# Boas > Tree Boas >  Spit Fire and Crush

## Skyrivers

So now they both have names. Well earned to. Crush would not sit still for a photo. Just got one of him. 

Sent from my N9560 using Tapatalk

----------

C.Marie (06-11-2018),_richardhind1972_ (06-08-2018),ScalySenua (01-26-2019)

----------


## Bogertophis

Says you???  (not seeing photos)

----------


## Skyrivers

> Says you???  (not seeing photos)


Trying again. 

Sent from my N9560 using Tapatalk

----------

C.Marie (06-11-2018)

----------


## Skyrivers

Trying 1 at a time 

Sent from my N9560 using Tapatalk

----------

C.Marie (06-11-2018)

----------


## Skyrivers

Can someone else try to load a photo from Taptalk?

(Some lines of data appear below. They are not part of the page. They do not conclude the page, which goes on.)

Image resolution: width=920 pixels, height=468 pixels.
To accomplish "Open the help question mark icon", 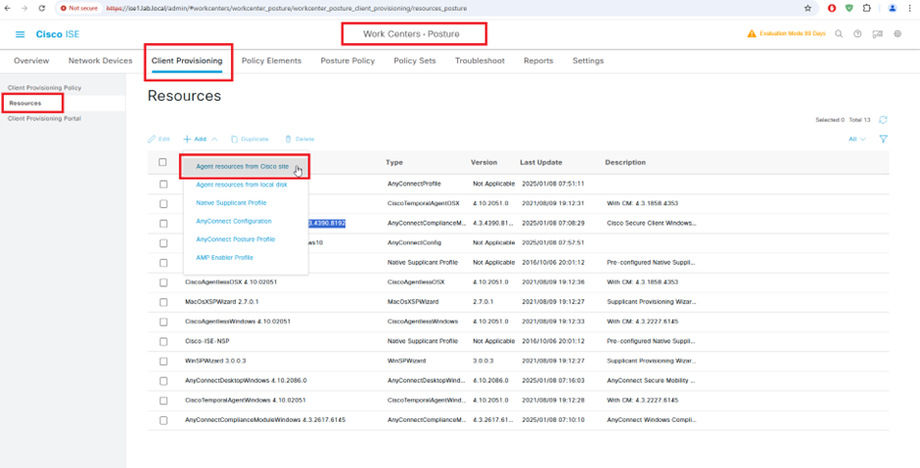I will tap(858, 34).
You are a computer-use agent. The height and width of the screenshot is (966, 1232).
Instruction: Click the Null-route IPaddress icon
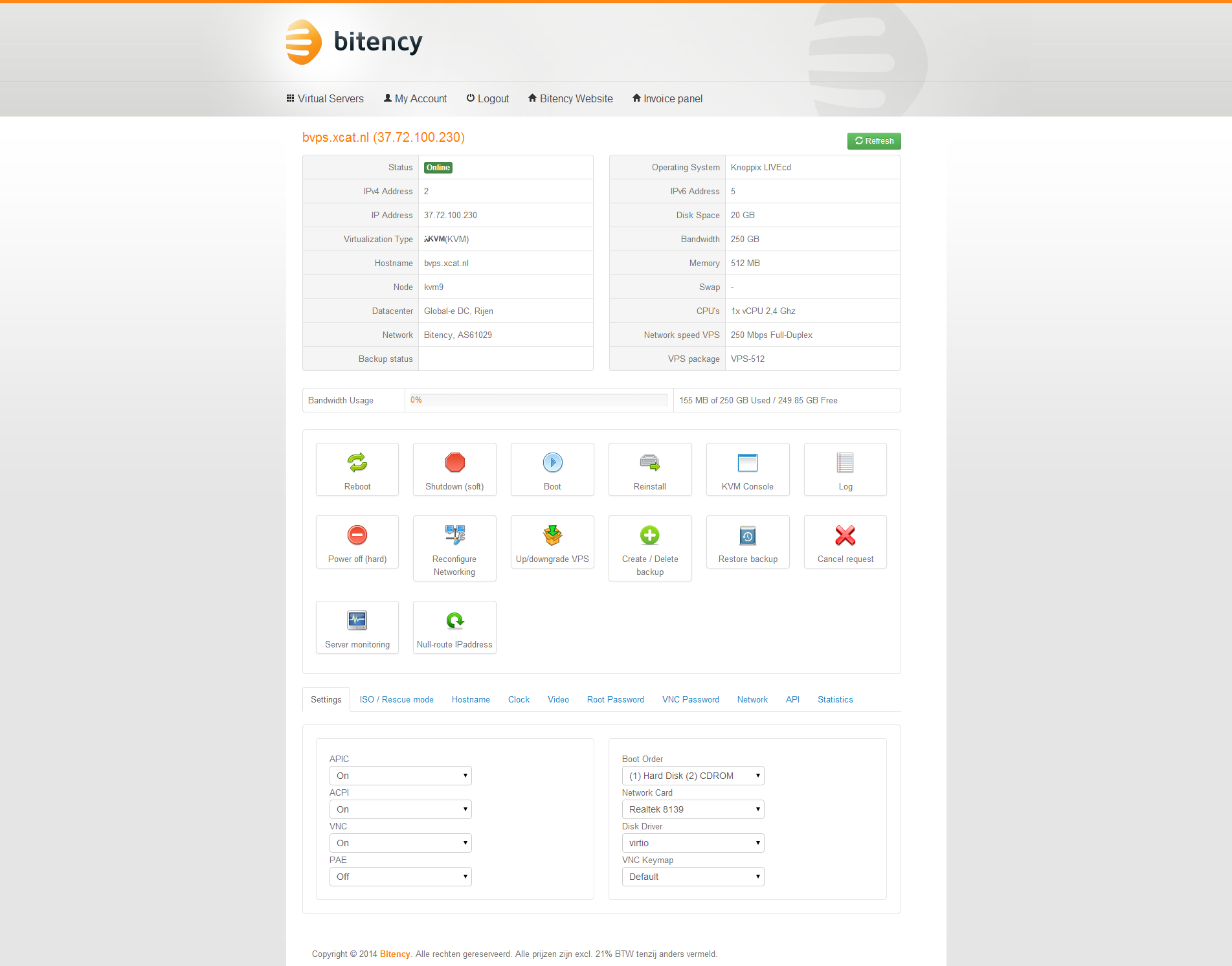click(x=454, y=620)
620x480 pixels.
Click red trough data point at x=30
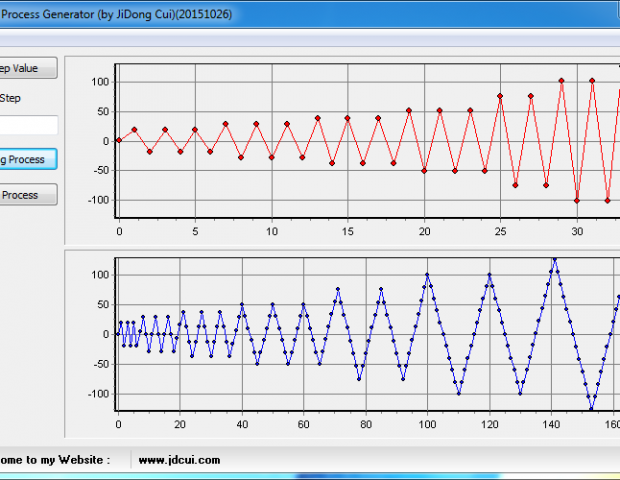[576, 200]
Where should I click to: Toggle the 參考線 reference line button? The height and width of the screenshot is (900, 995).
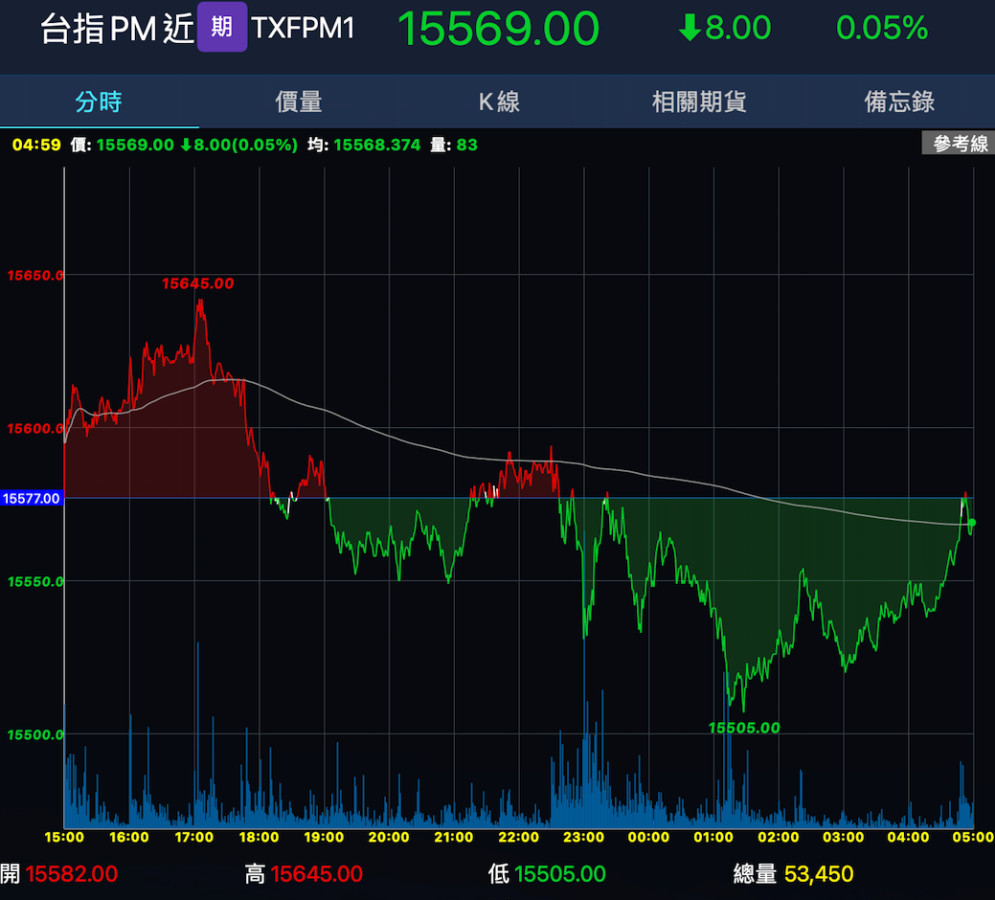[957, 144]
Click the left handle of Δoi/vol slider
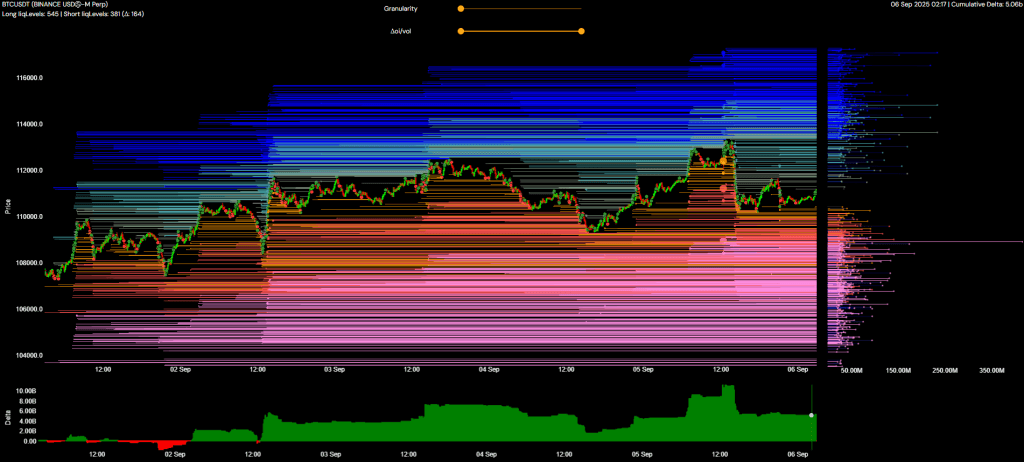Screen dimensions: 1024x462 pos(460,31)
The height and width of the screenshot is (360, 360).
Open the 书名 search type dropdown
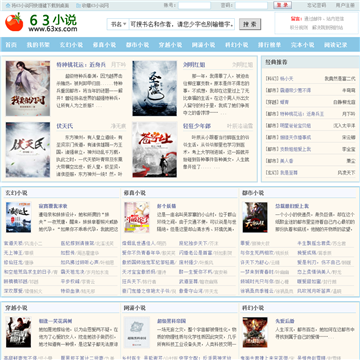coord(118,24)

Sent from my N9560 using Tapatalk

----------


## richardhind1972

I can see the pics fine,both really great,massive stunning eyes

Sent from my TA-1024 using Tapatalk

----------


## Skyrivers

The photo problem was fixed I guess. 

Love them and their fiery personalities.

----------


## Craiga 01453

Already out for photo shoots?

----------


## Skyrivers

> Already out for photo shoots?



They both pooped and was easier to take them out to clean than try to with them in there trying to duck and weave from bites. LOL

----------


## Craiga 01453

> They both pooped and was easier to take them out to clean than try to with them in there trying to duck and weave from bites. LOL


Gotcha

----------


## Skyrivers

> Gotcha


Did you like my little snake hook I made? just wish it was longer LOL.

----------


## Craiga 01453

> Did you like my little snake hook I made? just wish it was longer LOL.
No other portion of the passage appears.